### Available data
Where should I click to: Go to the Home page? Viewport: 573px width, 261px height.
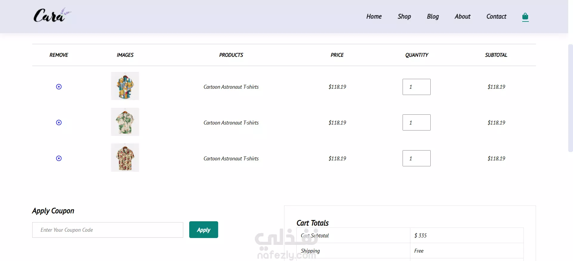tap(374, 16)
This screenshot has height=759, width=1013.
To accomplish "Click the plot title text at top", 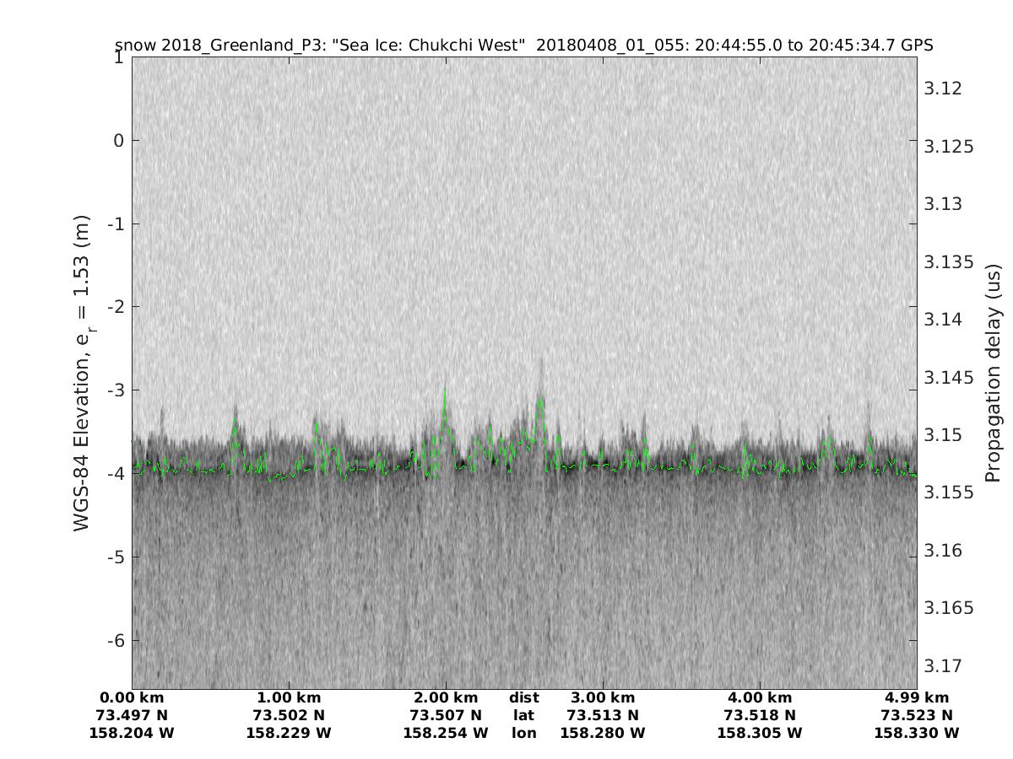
...
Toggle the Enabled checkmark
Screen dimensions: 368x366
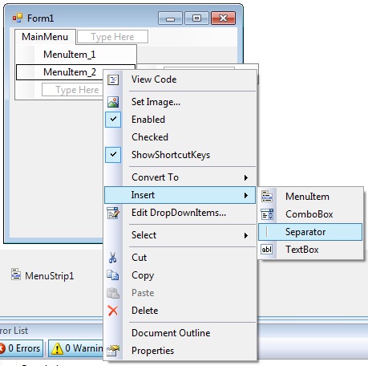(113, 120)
---
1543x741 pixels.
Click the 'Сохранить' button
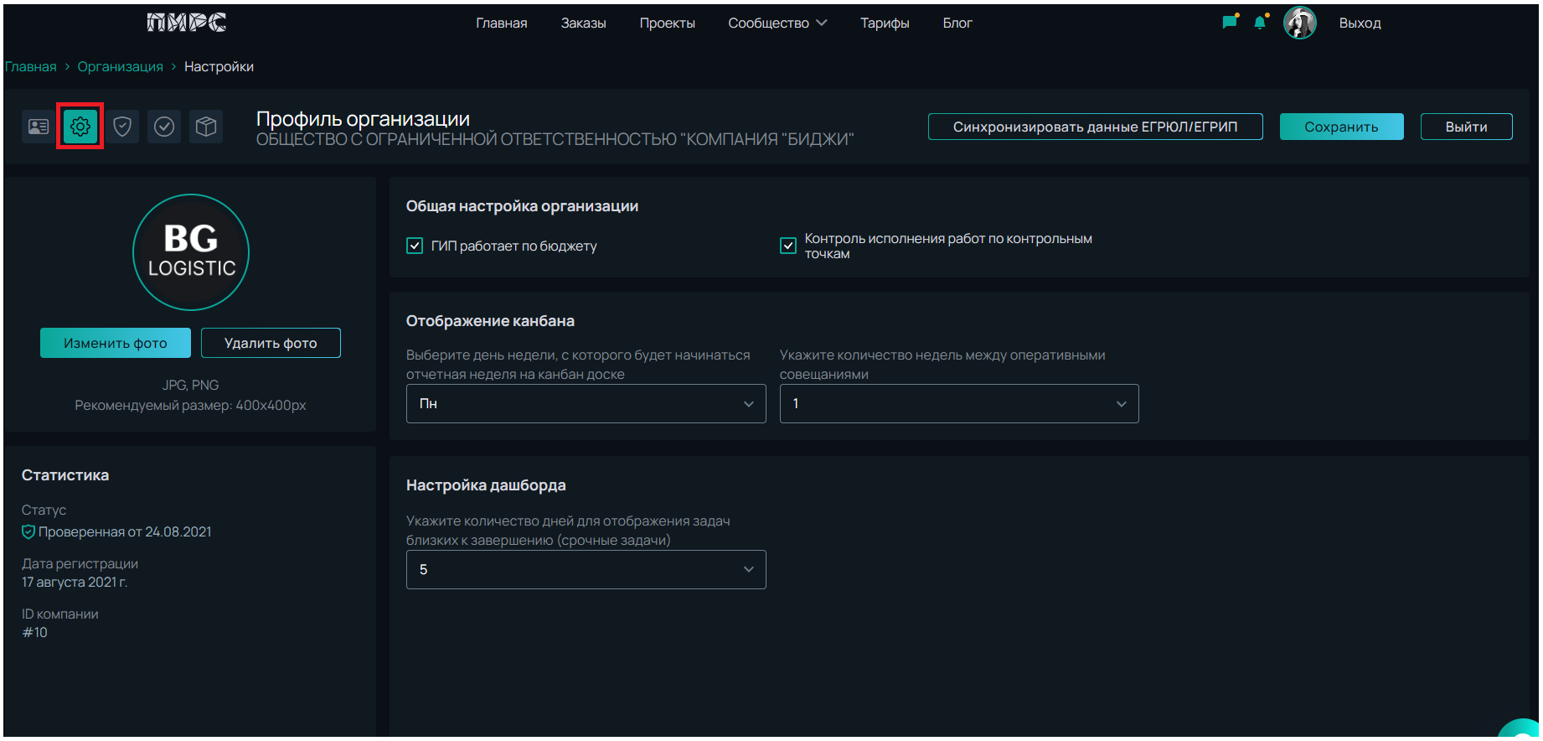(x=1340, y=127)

### Directions
From the records above, transcribe exactly the lines starting at the one containing "This screenshot has height=759, width=1013." and ending at the one containing "the plot title". Skip the pictures.

### Your solution
This screenshot has height=759, width=1013.
To accomplish "Click the plot title text at top", 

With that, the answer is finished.